Sinha retorted that what was important was what GDP growth they ended with – and when the BJP left the country was growing at 8%, while with the Congress the country is now at 4.8%.

Let’s ignore the political argument for now about who was better. But first, as they accuse each other of fake encounters or terrorism with facts, let us first try and understand what these numbers actually mean.

Is 4.8% bad? America or Western Europe would kill for these growth rates, as would Japan. Is 8.4% good? It doesn’t look like the kind of growth one thinks is great (for instance, would you be overjoyed if your salary was increased by 8.4%? Possibly not.

### What does GDP mean?

GDP is the sum of all the value created in a country in a year. Let’s take a simplistic example of a country which has only one factory, which can make 100 apples a year. 100 apples sell for Rs. 1 each, for a sum total of Rs. 100. (This is simplistic, so bear with me). That is the GDP.

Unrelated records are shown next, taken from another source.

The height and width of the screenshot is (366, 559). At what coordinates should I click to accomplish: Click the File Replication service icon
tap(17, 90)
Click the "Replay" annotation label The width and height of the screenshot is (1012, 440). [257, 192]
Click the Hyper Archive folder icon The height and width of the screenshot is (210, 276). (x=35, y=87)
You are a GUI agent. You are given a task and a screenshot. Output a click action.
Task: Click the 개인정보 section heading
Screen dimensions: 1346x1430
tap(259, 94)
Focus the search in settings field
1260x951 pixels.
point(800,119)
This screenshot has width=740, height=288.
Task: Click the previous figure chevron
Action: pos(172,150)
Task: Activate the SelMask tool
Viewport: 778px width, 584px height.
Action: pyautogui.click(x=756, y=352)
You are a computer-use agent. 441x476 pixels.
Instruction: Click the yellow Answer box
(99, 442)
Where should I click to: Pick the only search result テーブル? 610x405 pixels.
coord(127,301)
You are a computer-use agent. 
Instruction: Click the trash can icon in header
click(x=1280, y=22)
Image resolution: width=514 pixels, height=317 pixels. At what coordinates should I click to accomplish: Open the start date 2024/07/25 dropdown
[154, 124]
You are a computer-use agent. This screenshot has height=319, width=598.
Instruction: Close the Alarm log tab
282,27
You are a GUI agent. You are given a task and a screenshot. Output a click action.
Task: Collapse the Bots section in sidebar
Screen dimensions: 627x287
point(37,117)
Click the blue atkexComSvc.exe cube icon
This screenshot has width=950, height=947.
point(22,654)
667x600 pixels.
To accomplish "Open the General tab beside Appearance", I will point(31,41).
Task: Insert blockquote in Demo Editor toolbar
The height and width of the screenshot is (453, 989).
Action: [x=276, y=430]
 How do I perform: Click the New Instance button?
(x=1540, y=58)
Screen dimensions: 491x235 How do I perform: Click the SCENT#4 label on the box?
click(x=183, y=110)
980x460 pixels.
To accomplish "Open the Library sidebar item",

Now, the factory can increase the price of the apples to Rs. 1.5 each. That will increase the GDP to Rs. 150, or a 50% increase! Is this good? The answer is no: the same number of apples is being produced, just that they are being sold for a higher price. The higher price is, effectively, inflation.

The “nominal” growth therefore is 50%. So if you subtract inflation of 50% (since the apples went from Rs. 1 to Rs. 1.5) from the GDP Nominal growth, you get 0% “real” growth. In effect, we’ve not produced any more apples, so we don’t have any growth.

Take another scenario. Let’s assume that the factory was expanded to produce 120 apples, whose price goes from Rs. 1 to Rs. 1.1 each. This means the total sales were Rs. 1.1 x 120 = Rs. 132.

GDP grew nominally from Rs. 100 to Rs. 132 (a growth of 32%). But since inflation was 10%, the actual growth is lower, since we only produced 20 more apples (100 to 120), we can only have seen 20% “real” growth. We have taken the nominal growth of 32% and deflated it by the impact of inflation to get a real growth of 20%.

Effectively, the GDP growth number that is bandied about is growth net of inflation; so even if the economy grew by more than 10% a year in nominal terms, in both UPA and BJP regimes, a good portion of this growth was inflation, which has to be “removed” from the GDP number.

Put another way: Would you be happy if your salary was increased 8.4%? If inflation is 10%, your expenses will grow at a high rate than your income, which is untenable. But if you got a 15% increase, then you can say your “real” growth is 5% - since that’s the number you make that is higher than inflation.

It’s all fine when you have just one factory. But it’s next to impossible to accurately estimate GDP when you have a billion people and a land mass the size of India. When you pay an auto rickshaw driver, that payment should be part of GDP, but no one’s counting. When you paid a much higher amount to your neighbourhood vegetable cart vendor than the price in the wholesale market, no one accounted for that inflation.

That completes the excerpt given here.